## Challenge
Continue the biographical entry on Hank Aaron below, starting right after its final sentence.

Aaron, Henry Louis ("Hank")
AARON, Henry Louis ("Hank")
(b. 5 February 1934 in Mobile, Alabama), baseball legend, executive, and career home-run record holder, who rose to sports celebrity status during the height of the civil rights movement in the Jim Crow South.
Aaron, the third of eight children born to Herbert Aaron, a boilermaker's assistant, and Estella Aaron, a homemaker, began his baseball career playing fast-pitch softball because his schools did not have organized baseball teams. Aaron attended Central High School in Mobile, but transferred during his junior year to the Josephine Allen Institute, which had a baseball program. Baseball became the center of young Aaron's life, and his education decidedly took a backseat to the game, much to his mother's dismay. In 1951 Aaron played shortstop for the semiprofessional Mobile Black Bears. Then in 1952 the Indianapolis Clowns, a professional Negro League team, offered Aaron a contract for $200 a month. Aaron made a deal with his mother to finish school in the off-season, and she agreed to allow him to turn professional.
Major League Baseball (MLB) was actively recruiting African-American players in the early 1950s, and it quickly noticed Aaron. He signed with the Boston Braves on 14 June 1952 and was sent to their minor league team in Eau Claire, Wisconsin, where he won Rookie of the Year. Despite the MLB effort to integrate the sport, the South remained strongly segregationist and firmly entrenched by Jim Crow legislation. In 1953 the Braves sent Horace Garner, Felix Mantilla, and Aaron to its South Atlantic (Sally) League Class A farm club in Florida, the Jacksonville Suns, making them reluctant pioneers to integrated baseball in the South. Only nineteen years old, Aaron entered one of the two remaining all-white baseball circuits.

## Dataset section
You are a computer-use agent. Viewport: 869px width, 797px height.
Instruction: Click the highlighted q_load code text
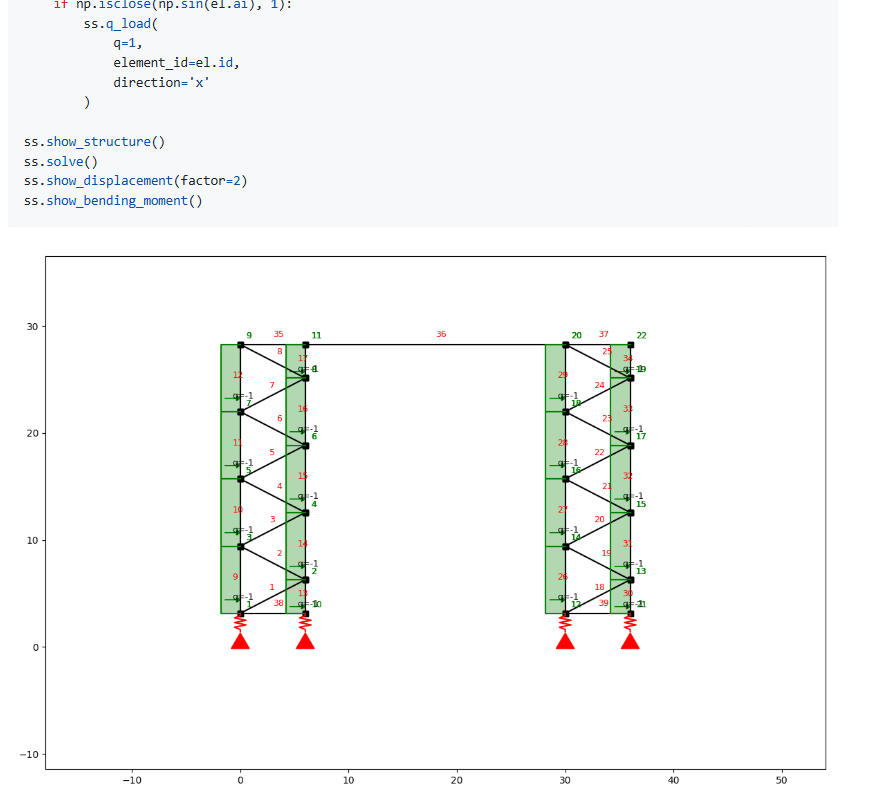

## Answer to the exercise
Although Aaron led the Sally League with a .362 batting average and 125 runs batted in (RBI), he also endured racism and discrimination exceeding anything he had experienced in Mobile. Spectators yelled obscenities, sent hate mail, and even threatened violence. Aaron, Garner, and Mantilla often stayed with an African-American family when they traveled and ate on the bus because of "white only" restaurant restrictions. Even when the team won, segregation kept them from attending victory parties. Aaron responded with a quiet stoicism. His 1954 rookie season as a right fielder with the Milwaukee Braves was a success. In 1957 Aaron batted .322 with forty-four home runs, was voted the Major League Most Valuable Player (MVP), and led the Braves to their only World Series title—a seven-game victory over the New York Yankees.
As the 1960s approached, and the civil rights movement gained momentum, Aaron's success and confidence grew, and his patience with racism and discrimination lessened. Although playing baseball kept African-American players from being active participants in the civil rights movement, Aaron, along with fellow player Bill Bruton, supported sympathetic politicians. They even campaigned for John F. Kennedy in 1960. Aaron participated in civil rights causes throughout Atlanta and often involved teammates, but he did so without fanfare. Aaron and Bruton also sought to change things within their own sphere of influence. In 1961 Aaron, along with two teammates, pressured the Braves general manager, John McHale, to have all race signs removed in Brandenton Park, the training camp facility for the Braves near Sarasota, Florida. Jet magazine reported that the Milwaukee Braves were the first to "hit the Jim Crow ball head-on." The next issue Aaron addressed was hotel segregation. The problem was not with the Braves but with the Brandenton hotels. When Aaron pressed the issue, the Braves found a hotel just outside Brandenton that accepted the whole team. Aaron also started reading the works of James Baldwin and Martin Luther King, Jr.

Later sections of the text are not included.